It can be a legitimate option if you can't afford. Frequently asked questions about the offer in compromise · Appeal your rejected offer in. The IRS will calculate the correct amount of the offer. If it's more than you offered and you don't have special circumstances, the IRS will give you an opportunity to increase the amount of your offer.
If you don't, the offer will be declined. If the IRS determines that you can pay all of the debt, you can request an installment agreement. The Offer in Compromise (OIC) program allows you to offer a smaller amount for the payment of a final, uncontroversial tax obligation. If you are an individual or business taxpayer who doesn't have the income, assets, or means to pay your tax liability now or in the near future, you may be a candidate for the OIC.

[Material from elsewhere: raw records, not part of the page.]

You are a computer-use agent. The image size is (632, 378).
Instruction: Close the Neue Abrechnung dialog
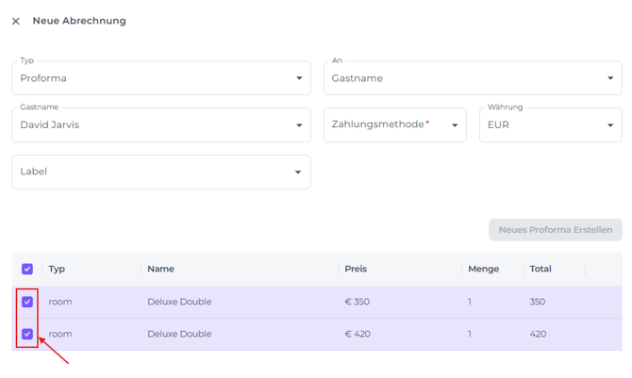(15, 21)
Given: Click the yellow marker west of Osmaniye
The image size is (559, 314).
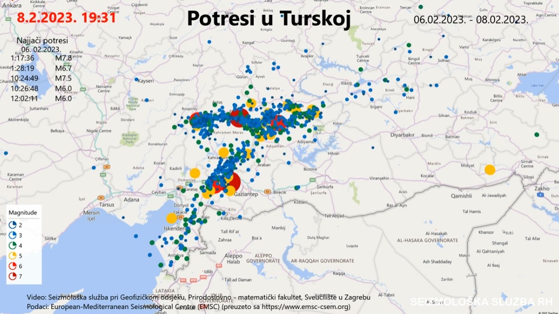Looking at the screenshot, I should 195,172.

You can indicate in writing which tax debt you want to apply your offer payments to when the offer is submitted or when the payment is made. You can hire a qualified tax professional or a tax relief company to help you do the paperwork, but it's not mandatory and the money you pay them may be more than the money you expect to save on your taxes. Liability doubt occurs when there is a genuine dispute over the existence or amount of the correct tax debt under the law. As of the date the offer is accepted, no additional interest will be added to your tax debt or to the amount of the accepted offer.
The IRS will return any OIC request that you recently filed if you haven't filed all the required tax returns and haven't made any required estimated tax payments. If you agree to the rejection, you can submit the full payment of your tax debt to avoid additional interest and penalties, or request an installment agreement to pay your tax debt. When an offer is not met, the IRS can collect or file a lawsuit to collect the full balance of the offer or an amount equal to the original tax debt minus any payments received under the terms of the offer. Announcements about how to pay off your tax debt by cents on the dollar usually refer to the process of requesting a commitment offer from the IRS (OIC), which is an IRS program designed to help people pay at least part of their tax debt.
Estimated tax payments must be equal to 100 percent of your total taxes from the previous tax year or 90 percent of the income tax you expect to owe for the current year. There is a real legal dispute over whether or how much your tax debt actually exists. The refund that is withheld as part of the offer agreement applies to the total tax debt and is not considered a payment of the amount of the accepted offer. An IRS OIC is a proposal to pay the tax debt based on the amount calculated as the reasonable collection potential (RCP).